### Instructions to follow
Repeat exactly the line containing "Where should I click to: Add" and every line after it in the entries, and nothing besides.

### Input for this task

══════════════════════════════

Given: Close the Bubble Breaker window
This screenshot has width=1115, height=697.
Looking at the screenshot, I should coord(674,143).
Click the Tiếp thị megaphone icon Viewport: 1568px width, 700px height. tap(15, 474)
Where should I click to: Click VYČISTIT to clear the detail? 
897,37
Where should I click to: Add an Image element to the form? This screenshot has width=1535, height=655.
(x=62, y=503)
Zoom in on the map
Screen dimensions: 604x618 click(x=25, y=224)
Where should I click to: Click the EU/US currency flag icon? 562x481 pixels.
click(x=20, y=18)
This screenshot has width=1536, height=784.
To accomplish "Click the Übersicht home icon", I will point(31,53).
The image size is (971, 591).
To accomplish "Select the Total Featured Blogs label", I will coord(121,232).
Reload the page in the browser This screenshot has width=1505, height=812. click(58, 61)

══════════════════════════════

### Reply to the task
Where should I click to: Add an Image element to the form? This screenshot has width=1535, height=655.
(x=62, y=503)
Zoom in on the map
Screen dimensions: 604x618 click(x=25, y=224)
Where should I click to: Click the EU/US currency flag icon? 562x481 pixels.
click(x=20, y=18)
This screenshot has width=1536, height=784.
To accomplish "Click the Übersicht home icon", I will point(31,53).
The image size is (971, 591).
To accomplish "Select the Total Featured Blogs label", I will coord(121,232).
Reload the page in the browser This screenshot has width=1505, height=812. click(58, 61)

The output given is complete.